The diagnosis took two weeks. We reconstructed the routing decisions from the instrumentation log, joined them with the in-product feedback events, and built a per-tier quality view that the team had not previously seen.

The pattern surfaced immediately on the cheap-model tier. The cheap model was performing well on roughly 80 percent of the queries the classifier sent to it, which matched the equivalent-quality finding from the original 5,000-query holdout. But the other 20 percent in production were structurally different from the holdout in ways the classifier could not detect at decision time.

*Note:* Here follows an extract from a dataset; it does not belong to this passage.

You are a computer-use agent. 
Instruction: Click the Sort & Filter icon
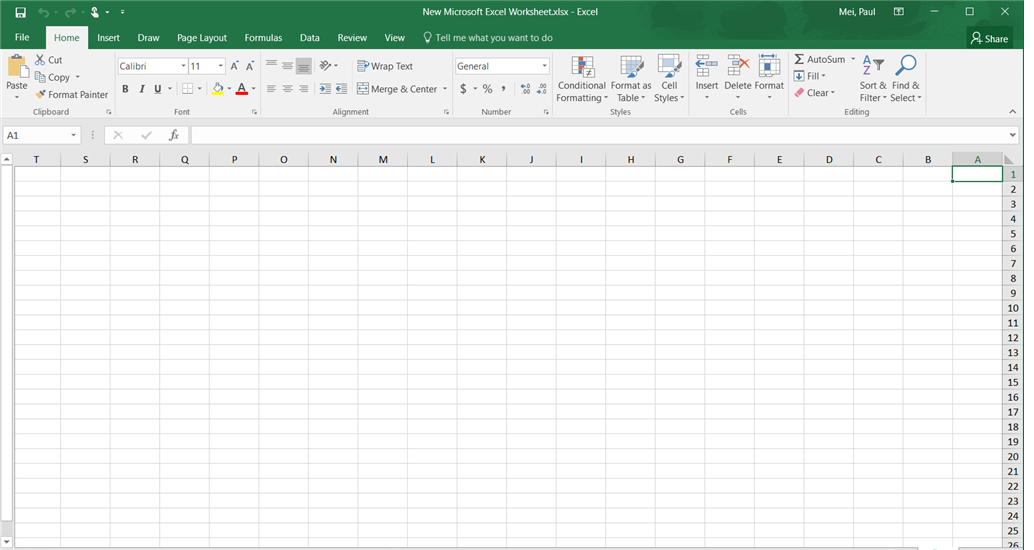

The clearest example was billing queries. The classifier had been trained to recognize patterns such as “where is my charge from” or “I got billed twice” as simple queries, on the assumption that account lookup plus invoice retrieval was a reliable downstream pattern. In holdout testing, this was true. In production, a nontrivial portion of those billing queries hid more complex intents. A user asking “where is my charge from” was sometimes asking about an actual fraudulent charge, sometimes about a delayed reconciliation between two systems, and sometimes about a billing-cycle change they had not been notified about. The capable model had been quietly handling these nested intents correctly because it had the headroom to follow the conversation into the complexity. The cheap model treated each of them as the surface-level intent and answered a question the customer was not actually asking.

The customers who got those wrong answers did not always thumb down. Many of them simply disengaged from the agent and called the support line instead. The thumbs-down signal therefore underrepresented the failure. The cost of the failure was shifted to the human support team, who handled the same query a second time, with the human cost paid out of a different budget. The aggregate effect was that the AI agent’s measured deflection rate remained steady while the actual human-handled support volume began to climb.

The team had not connected the rise in human-handled volume to the routing layer because the two teams operated in different cost centers, and the connection was not visible in any single dashboard.

The cumulative impact on customer satisfaction was harder to measure cleanly, but it eventually showed up in two ways. First, the cohort of customers who interacted with the agent during the routing-layer rollout period showed measurably lower satisfaction scores at the 90-day post-interaction follow-up survey, compared to a baseline cohort from before the rollout. Second, customer retention at the six-month mark trended downward against the prior baseline, with the steepest drop in segments most exposed to the failing routing patterns.

When we ran the numbers together, the inferred cost impact of the quality loss was conservatively four to five times the cost savings from the routing layer. The team had cut inference costs by about $100,000 per month and incurred customer retention and support costs of between $400,000 and $500,000 per month. The routing layer had not reduced costs — it had relocated them into parts of the business that were not instrumented to detect the connection, and by the time the full picture was visible, months of customer trust had already eroded. Cost optimization in AI systems is only as sound as the measurement perimeter it operates within.